§ Passage
_ _ _
The Hai Quan (Customs) newspaper reported that deputy Minister Tran Tuan Anh asked the relevant organisations, including the Ministry of Agriculture and Rural Development and the Viet Nam Sugarcane and Sugar Association, to participate in developing sugar import management policies for this year.
The Viet Nam Sugarcane and Sugar Association had sent a proposal to the Ministry of Industry and Trade to invite tenders for sugar imports in an effort to prevent unhealthy competition in the sector.
The proposal was raised after Hoang Anh Gia Lai Group filed a petition to import crude sugar from Laos, which will be processed in Viet Nam and then exported to China, which the association objected to, saying it will hurt the domestic sugar industry.
The association has proposed two options for inviting tenders.
The first one will be based on the contribution to the State budget, with the highest tenders being selected. After paying the tender to the State budget, importers will be granted a sugar import quota.
The other option is that tenders will be invited for both sugar imports and domestic distribution, which will be aimed at facilitating supply and demand and stabilising sugar prices, the association said.
The association had raised the proposal several times before, but it was denied by the Ministry of Industry and Trade due to the fact that the tender mechanism is not included in the commitment made to the World Trade Organisation (WTO.)
_ _ _
§ Extracted entries
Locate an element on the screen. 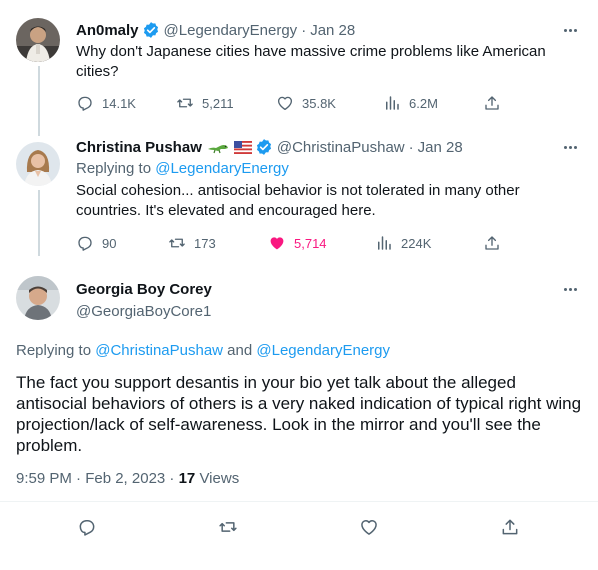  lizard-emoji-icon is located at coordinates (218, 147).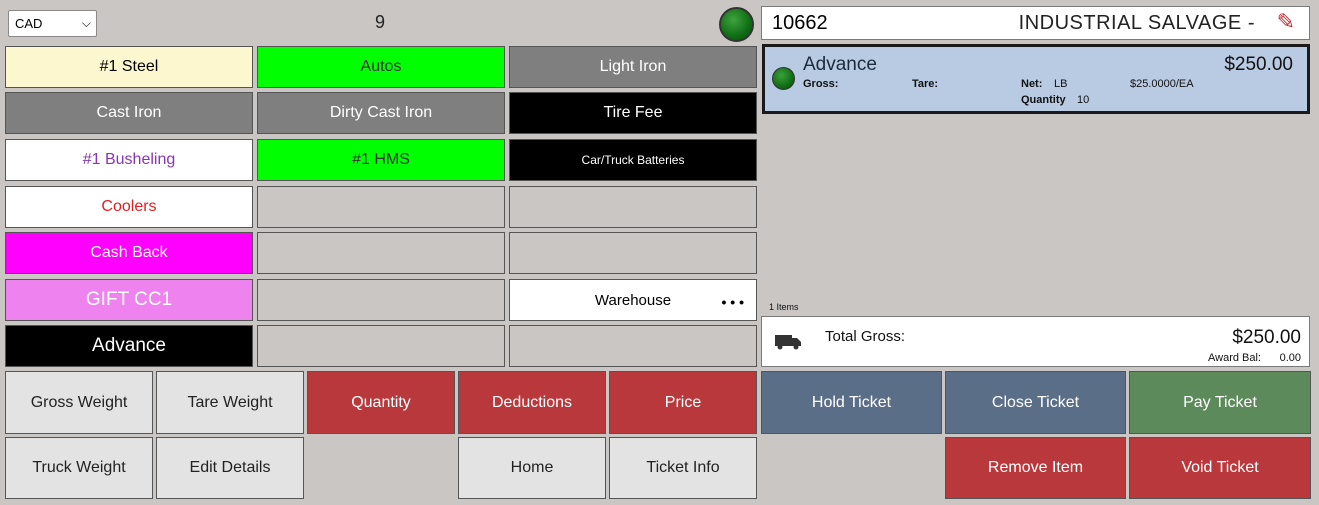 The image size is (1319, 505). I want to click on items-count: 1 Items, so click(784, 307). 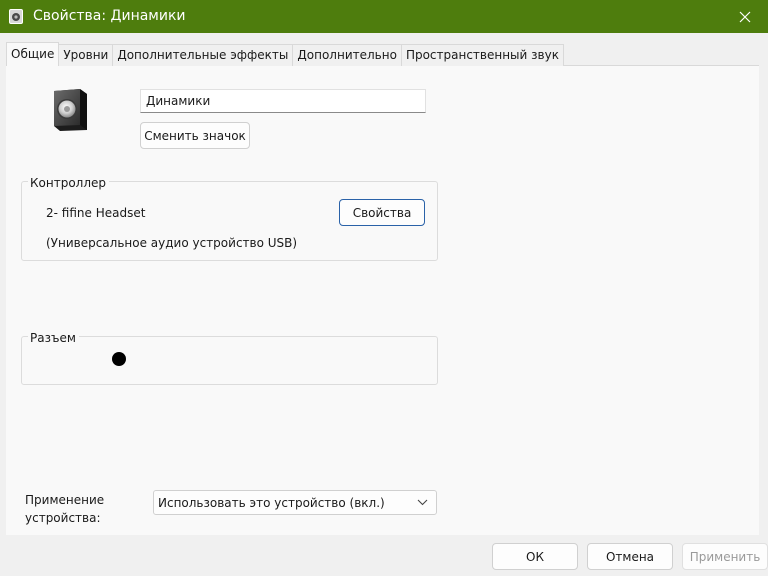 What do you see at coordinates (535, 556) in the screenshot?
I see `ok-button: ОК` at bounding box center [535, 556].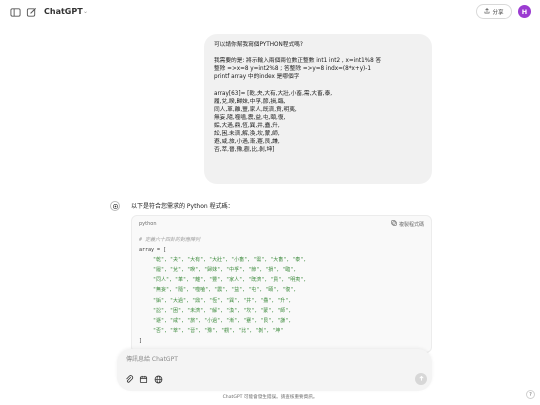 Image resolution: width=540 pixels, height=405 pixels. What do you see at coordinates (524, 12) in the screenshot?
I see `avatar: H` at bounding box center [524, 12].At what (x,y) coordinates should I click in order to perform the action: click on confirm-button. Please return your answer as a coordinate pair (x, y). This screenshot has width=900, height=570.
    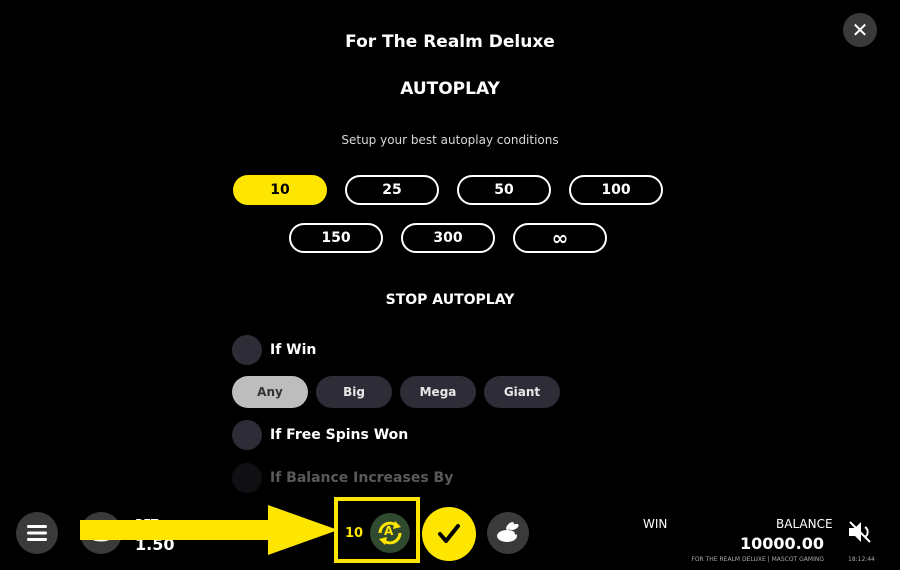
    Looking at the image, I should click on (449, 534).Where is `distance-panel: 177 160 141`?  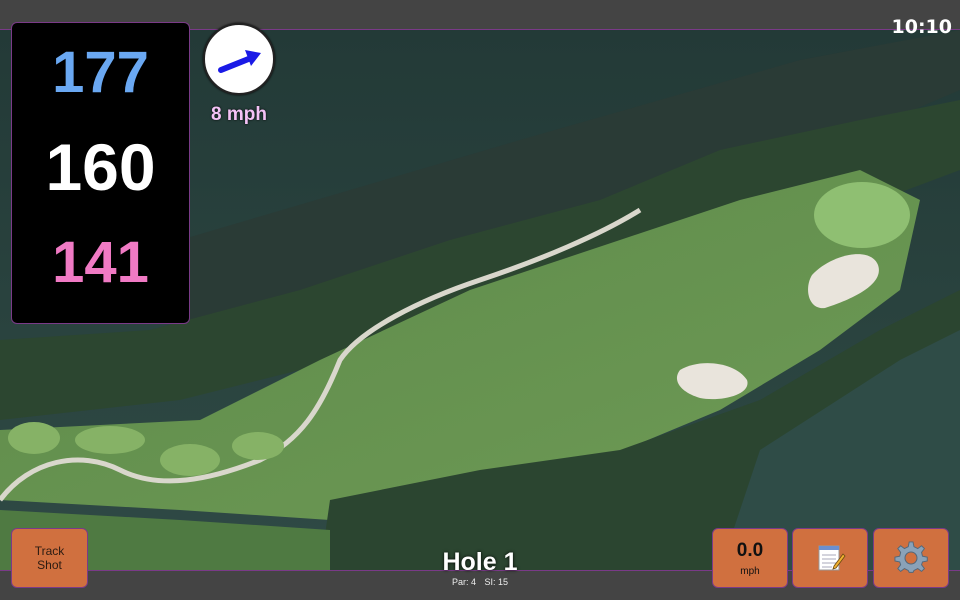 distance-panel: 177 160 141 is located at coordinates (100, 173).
_ _ _
§ Task directions
Rewrite the sugar import passage, starting with "The Hai Quan" and going on through "in the sector.", and change "Ministry of Industry and Trade" to "trade ministry" throughout.

§ Answer section
The Hai Quan (Customs) newspaper reported that deputy Minister Tran Tuan Anh asked the relevant organisations, including the Ministry of Agriculture and Rural Development and the Viet Nam Sugarcane and Sugar Association, to participate in developing sugar import management policies for this year.
The Viet Nam Sugarcane and Sugar Association had sent a proposal to the trade ministry to invite tenders for sugar imports in an effort to prevent unhealthy competition in the sector.